» WHAT THE EXERCISE ASKS
What is needed is an exact copy of the whole listing below, with no pictures.

*-*-*

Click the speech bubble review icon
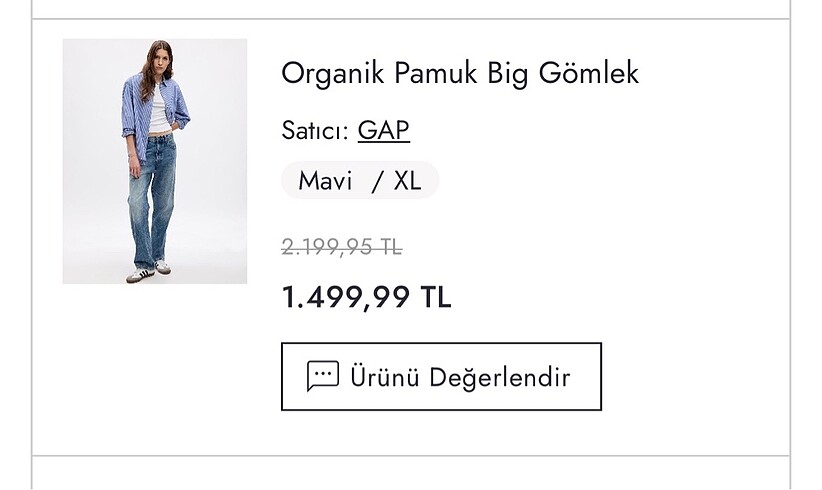The image size is (822, 490). [322, 376]
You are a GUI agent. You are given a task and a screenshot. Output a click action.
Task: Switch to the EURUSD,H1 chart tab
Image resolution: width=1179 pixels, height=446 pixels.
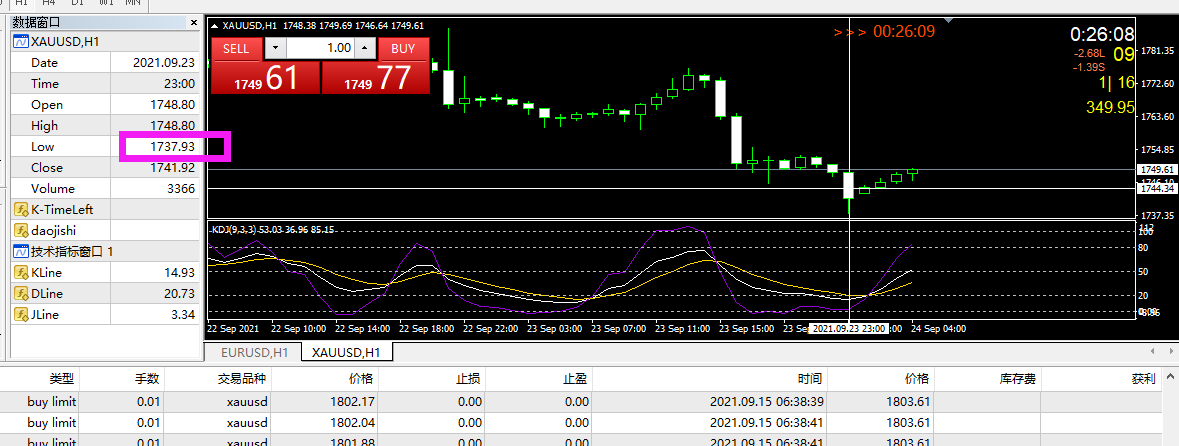pos(253,352)
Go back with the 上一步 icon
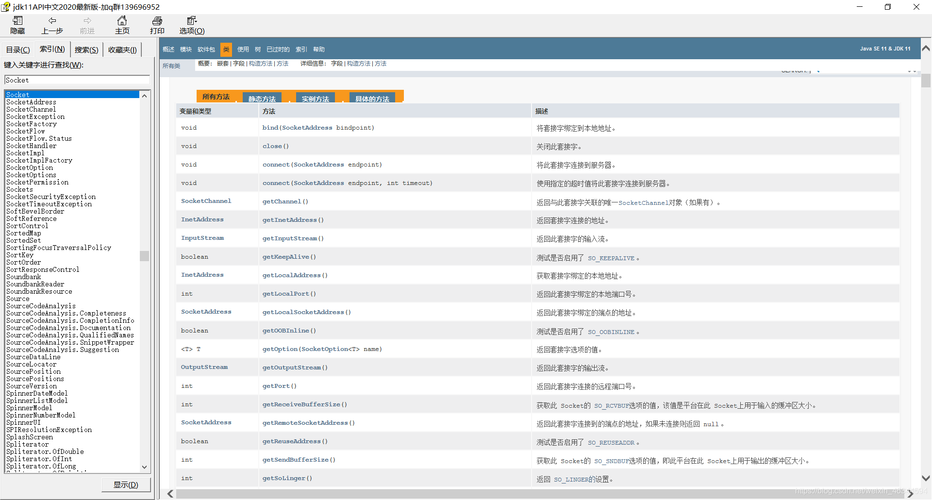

*-*-*

» WRITTEN SOLUTION
Click the speech bubble review icon
The image size is (822, 490). [322, 376]
You are a GUI agent. You are given a task and a screenshot. Output a click action.
Task: Switch to the EURUSD,H1 chart tab
Image resolution: width=1179 pixels, height=446 pixels.
pos(253,352)
Go back with the 上一步 icon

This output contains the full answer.